#### What you are asked to do
Look below for the line containing "Tap the DENEME"; from there through the line containing "Click 快速添加网站/邮箱解析", both lines included, please set down each line exactly and nothing else.

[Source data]
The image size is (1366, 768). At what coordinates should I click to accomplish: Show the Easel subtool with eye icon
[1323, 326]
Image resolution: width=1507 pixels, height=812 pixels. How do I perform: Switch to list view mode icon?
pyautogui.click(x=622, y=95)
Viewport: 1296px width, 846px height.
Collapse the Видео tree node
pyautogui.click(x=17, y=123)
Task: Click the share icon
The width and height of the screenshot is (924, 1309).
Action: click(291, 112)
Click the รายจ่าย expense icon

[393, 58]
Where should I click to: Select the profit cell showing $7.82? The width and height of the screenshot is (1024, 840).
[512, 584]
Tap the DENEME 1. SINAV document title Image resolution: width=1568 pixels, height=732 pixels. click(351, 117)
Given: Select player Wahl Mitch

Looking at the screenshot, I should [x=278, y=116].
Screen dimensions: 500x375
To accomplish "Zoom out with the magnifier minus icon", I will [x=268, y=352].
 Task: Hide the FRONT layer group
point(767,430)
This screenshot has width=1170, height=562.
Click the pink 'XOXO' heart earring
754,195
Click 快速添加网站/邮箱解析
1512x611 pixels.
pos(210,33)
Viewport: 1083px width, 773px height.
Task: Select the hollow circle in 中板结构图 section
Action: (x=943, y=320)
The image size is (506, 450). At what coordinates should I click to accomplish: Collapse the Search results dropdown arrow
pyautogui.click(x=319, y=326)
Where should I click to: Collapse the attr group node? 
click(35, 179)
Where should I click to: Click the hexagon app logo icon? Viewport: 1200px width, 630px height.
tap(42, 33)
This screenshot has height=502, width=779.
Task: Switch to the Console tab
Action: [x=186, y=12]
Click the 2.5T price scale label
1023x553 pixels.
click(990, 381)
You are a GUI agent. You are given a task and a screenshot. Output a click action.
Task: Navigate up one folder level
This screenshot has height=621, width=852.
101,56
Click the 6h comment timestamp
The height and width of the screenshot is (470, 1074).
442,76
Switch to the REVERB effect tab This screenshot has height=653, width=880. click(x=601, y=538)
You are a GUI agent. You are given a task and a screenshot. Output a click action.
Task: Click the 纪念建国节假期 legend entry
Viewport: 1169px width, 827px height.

#### Your solution
Tap the DENEME 1. SINAV document title Image resolution: width=1568 pixels, height=732 pixels. click(351, 117)
Given: Select player Wahl Mitch

Looking at the screenshot, I should [x=278, y=116].
Screen dimensions: 500x375
To accomplish "Zoom out with the magnifier minus icon", I will [x=268, y=352].
 Task: Hide the FRONT layer group
point(767,430)
This screenshot has width=1170, height=562.
Click the pink 'XOXO' heart earring
754,195
Click 快速添加网站/邮箱解析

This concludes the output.